If you bring in an elected second chamber, the upper house’s role is changed considerably from being a ‘revising Chamber’ to another Commons, effectively.
This is why, although I see myself as a progressive I think we should retain the current system with the exception of removing the 92 remaining harreditaries.
So, I do not agree with this idea, nor with replacing FPTP for Commons elections.
Mr. Sensible
Sorry, that quote should have been:
“1. Push to make sure parties don’t control a reformed second chamber.”
Hope the rest of the comment makes sense though!
Richard Mitton
If Mandelsohn wants a delay, push it forward.
Spidergran
Very useful start to a longish public debate on the issue. Party politics should absolutely be kept out of this chamber. Look how this structural bias shackles democratic progress in the States and the present Lords. There will be lobbying for sure but the set-up can be designed to make it more transparent than the present Gentleman’s Agreement Club. I also like the idea that ordinary voters will debate it, not powerful stakeholders in camera. We should also call an immediate halt to Lords appointments and disrobbing of dubious post-holders of the Ashcroft ilk. And any politican who uses whatever ruse to avoid working towards a decision soonest should be pilloried. The biggest barrier to change is finding a formula for selection/election. I wonder if there could be a combination: selecting candidates on the basis not of party membership but specialisms that include community activism/experience. Selections can be put to the people along with job description and candidate CV. Electioneering can be mostly conducted online but also draw on local library facilities and newsprint. Only problem is deciding who sits on the selection panel.
John77
Of course a ban on any new appointments would leave the balance frozen in the pro-New Labour mould that has been created to suit Blair and Brown, elected with 35% of the votes. So who thinks this promotes Democracy?

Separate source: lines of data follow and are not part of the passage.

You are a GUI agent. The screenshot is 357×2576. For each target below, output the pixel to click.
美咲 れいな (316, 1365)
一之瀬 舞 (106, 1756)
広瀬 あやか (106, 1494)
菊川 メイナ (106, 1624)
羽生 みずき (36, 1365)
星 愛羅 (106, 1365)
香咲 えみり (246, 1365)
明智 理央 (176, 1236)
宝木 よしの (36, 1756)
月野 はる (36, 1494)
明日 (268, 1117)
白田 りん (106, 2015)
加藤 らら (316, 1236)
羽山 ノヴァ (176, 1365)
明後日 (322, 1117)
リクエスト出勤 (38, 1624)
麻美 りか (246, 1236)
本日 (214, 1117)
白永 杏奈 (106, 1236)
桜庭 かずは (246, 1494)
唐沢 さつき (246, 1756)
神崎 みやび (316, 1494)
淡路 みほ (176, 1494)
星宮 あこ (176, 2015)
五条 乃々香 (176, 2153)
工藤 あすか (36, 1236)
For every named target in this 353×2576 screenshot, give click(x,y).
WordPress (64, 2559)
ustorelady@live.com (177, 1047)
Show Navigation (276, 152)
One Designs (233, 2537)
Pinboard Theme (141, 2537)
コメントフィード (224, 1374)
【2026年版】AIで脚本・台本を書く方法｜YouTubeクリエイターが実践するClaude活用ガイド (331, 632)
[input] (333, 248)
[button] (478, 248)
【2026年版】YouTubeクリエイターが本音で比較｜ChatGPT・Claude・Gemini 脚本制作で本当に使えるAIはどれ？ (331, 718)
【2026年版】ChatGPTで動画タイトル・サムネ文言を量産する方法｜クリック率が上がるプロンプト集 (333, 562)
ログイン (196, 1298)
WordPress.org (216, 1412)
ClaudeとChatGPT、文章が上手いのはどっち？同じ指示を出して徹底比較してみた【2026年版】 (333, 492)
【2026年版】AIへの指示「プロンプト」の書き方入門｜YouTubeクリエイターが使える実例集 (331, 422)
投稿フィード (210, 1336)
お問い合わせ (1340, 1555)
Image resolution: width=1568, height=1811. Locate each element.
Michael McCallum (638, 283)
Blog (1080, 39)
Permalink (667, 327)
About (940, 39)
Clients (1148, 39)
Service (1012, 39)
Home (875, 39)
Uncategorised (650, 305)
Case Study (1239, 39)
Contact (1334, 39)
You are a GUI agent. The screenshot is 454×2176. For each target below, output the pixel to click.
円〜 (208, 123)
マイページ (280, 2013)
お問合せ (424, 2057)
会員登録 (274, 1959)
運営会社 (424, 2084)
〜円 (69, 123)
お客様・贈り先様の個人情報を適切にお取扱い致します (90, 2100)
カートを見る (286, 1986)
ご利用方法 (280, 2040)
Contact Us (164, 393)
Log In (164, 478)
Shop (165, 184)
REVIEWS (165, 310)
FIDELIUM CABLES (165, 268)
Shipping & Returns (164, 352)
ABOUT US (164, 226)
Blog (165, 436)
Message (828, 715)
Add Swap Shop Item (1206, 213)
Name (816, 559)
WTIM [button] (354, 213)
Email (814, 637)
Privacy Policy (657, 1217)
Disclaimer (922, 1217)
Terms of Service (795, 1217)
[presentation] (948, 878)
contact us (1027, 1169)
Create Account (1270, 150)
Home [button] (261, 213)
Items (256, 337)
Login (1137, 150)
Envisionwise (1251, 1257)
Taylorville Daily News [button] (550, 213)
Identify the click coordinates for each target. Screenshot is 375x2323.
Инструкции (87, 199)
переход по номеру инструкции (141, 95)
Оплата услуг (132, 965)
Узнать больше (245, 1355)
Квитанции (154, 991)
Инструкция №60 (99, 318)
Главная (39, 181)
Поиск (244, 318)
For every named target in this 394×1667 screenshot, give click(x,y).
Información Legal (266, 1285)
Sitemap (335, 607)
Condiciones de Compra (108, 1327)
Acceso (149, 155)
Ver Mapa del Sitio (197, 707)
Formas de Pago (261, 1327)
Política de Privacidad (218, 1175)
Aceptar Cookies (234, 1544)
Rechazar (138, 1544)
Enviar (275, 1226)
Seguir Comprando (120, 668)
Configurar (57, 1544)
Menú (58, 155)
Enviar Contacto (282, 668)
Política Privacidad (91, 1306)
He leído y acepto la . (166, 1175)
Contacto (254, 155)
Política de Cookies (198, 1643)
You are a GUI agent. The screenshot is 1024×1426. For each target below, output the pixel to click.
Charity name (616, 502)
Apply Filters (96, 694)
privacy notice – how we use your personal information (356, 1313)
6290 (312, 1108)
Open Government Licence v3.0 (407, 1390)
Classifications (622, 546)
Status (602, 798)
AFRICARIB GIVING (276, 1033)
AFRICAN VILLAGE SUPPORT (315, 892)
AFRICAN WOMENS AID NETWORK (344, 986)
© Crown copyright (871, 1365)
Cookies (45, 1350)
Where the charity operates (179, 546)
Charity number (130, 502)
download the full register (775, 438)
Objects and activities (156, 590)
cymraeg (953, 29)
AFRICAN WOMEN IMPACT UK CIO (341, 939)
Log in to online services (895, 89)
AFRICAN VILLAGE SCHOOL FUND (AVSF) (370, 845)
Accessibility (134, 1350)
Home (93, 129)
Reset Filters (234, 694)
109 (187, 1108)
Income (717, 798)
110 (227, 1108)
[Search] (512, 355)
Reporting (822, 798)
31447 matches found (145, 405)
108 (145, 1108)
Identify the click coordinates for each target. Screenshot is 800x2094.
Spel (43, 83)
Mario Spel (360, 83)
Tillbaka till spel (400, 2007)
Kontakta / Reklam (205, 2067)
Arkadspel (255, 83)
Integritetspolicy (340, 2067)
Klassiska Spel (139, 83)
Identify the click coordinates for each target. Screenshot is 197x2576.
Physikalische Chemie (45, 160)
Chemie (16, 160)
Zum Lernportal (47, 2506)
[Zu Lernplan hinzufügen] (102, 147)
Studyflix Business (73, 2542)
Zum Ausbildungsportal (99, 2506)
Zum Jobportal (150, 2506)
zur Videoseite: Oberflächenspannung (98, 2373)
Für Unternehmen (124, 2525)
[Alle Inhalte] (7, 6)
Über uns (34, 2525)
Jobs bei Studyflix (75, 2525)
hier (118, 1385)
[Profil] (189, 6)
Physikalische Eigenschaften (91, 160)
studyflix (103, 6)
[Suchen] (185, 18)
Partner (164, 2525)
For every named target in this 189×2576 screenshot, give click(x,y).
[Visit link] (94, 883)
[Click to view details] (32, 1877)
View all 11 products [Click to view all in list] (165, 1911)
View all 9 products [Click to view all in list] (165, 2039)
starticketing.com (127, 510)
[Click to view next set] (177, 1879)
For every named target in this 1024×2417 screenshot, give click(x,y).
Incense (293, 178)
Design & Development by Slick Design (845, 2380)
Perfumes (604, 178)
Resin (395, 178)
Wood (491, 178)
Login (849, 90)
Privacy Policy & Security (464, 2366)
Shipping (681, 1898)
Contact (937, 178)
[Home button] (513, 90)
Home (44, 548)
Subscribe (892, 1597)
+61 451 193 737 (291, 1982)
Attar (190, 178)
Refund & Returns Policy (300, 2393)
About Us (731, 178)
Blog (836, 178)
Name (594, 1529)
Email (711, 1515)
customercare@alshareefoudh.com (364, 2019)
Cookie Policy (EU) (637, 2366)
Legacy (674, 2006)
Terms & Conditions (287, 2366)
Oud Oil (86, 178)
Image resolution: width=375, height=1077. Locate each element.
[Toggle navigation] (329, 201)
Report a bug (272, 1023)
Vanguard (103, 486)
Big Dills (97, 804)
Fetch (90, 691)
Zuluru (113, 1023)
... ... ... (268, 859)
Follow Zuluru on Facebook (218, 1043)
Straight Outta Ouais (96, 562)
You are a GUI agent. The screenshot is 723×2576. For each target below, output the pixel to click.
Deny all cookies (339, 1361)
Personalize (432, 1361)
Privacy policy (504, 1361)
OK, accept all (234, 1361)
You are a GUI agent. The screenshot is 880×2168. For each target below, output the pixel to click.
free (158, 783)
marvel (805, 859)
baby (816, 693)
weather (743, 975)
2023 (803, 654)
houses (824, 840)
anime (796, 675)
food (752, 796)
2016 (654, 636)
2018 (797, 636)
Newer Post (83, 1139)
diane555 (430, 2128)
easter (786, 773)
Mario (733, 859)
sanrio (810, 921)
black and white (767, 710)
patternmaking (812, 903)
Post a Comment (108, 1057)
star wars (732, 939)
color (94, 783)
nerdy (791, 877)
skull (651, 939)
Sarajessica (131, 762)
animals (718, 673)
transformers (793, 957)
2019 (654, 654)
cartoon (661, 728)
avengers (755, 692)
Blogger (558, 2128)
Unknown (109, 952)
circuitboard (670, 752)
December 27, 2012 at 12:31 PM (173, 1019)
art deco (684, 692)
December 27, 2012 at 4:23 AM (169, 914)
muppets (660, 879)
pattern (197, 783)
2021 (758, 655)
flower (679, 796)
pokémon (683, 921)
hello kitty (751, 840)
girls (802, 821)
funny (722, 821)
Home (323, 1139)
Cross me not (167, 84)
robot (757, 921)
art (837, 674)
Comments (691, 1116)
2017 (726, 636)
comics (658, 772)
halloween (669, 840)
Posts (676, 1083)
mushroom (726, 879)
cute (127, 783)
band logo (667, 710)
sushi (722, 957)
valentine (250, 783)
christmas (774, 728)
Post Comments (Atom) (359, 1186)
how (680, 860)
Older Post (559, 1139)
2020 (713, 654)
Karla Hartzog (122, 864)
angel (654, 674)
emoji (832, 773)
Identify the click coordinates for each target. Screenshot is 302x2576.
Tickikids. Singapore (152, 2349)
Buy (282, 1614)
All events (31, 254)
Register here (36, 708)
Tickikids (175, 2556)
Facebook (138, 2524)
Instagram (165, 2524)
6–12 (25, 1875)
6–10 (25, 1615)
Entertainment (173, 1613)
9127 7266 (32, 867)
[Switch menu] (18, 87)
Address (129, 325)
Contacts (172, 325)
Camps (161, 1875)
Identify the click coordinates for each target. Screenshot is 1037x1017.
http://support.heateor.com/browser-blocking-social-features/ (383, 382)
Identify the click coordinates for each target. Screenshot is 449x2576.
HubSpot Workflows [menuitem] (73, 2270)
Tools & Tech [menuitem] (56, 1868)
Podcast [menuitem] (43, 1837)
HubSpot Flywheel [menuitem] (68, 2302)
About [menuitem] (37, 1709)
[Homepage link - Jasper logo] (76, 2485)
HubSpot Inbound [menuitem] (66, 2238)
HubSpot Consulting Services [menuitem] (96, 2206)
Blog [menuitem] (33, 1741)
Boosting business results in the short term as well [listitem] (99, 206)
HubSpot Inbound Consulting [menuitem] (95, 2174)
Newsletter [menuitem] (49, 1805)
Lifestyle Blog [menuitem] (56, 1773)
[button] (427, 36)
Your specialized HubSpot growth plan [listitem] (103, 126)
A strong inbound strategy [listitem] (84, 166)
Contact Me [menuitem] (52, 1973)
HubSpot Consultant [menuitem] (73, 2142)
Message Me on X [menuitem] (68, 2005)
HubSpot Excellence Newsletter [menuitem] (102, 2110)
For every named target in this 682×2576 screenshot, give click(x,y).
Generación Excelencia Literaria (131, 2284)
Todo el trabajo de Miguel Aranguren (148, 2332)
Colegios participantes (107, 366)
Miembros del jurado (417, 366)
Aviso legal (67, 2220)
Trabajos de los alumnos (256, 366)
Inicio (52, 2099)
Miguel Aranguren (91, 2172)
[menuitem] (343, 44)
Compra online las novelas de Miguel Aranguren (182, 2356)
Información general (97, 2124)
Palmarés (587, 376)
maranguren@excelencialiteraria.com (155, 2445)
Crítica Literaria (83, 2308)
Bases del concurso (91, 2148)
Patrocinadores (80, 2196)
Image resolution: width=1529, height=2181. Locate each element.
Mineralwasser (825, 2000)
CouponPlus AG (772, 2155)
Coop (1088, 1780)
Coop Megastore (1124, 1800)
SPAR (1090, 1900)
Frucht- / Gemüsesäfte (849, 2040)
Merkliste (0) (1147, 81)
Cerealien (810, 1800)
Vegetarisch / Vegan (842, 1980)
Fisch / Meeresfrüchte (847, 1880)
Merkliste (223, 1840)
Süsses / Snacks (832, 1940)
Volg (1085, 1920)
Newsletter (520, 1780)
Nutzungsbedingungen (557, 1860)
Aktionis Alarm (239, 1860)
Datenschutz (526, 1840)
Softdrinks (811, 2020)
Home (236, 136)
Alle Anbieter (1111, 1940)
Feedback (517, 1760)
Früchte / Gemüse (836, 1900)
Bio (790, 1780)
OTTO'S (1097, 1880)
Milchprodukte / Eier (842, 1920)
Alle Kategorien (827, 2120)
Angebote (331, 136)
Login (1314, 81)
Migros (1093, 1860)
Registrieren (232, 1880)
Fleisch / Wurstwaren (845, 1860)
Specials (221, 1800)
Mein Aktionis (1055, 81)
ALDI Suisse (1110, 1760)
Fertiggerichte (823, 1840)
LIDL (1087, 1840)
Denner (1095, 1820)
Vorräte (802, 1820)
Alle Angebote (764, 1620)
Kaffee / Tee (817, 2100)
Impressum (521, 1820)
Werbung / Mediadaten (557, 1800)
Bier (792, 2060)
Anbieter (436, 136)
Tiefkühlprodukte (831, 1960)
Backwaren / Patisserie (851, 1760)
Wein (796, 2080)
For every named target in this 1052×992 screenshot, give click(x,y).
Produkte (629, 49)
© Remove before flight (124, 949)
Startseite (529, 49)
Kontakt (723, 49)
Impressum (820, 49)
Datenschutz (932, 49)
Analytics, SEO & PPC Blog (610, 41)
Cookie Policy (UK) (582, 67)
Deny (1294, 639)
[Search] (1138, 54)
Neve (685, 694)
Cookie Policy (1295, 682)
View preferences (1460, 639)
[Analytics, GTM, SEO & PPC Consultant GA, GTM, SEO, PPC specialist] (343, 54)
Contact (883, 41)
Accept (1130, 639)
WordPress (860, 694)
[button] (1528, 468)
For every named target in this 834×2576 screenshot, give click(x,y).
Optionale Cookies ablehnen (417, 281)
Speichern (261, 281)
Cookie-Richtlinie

If anyone on this “evidence-based” blog is interested in evidence, they should look at the record of the hereditary (either including or excluding the part-hereditary one prior to New Labour’s “reforms”) House of Lords which despite the *assumed* bias to the Conservatives rejected significantly more bills passed in the Commons by a Conservative government than by a Labour government (even on a per annum analysis).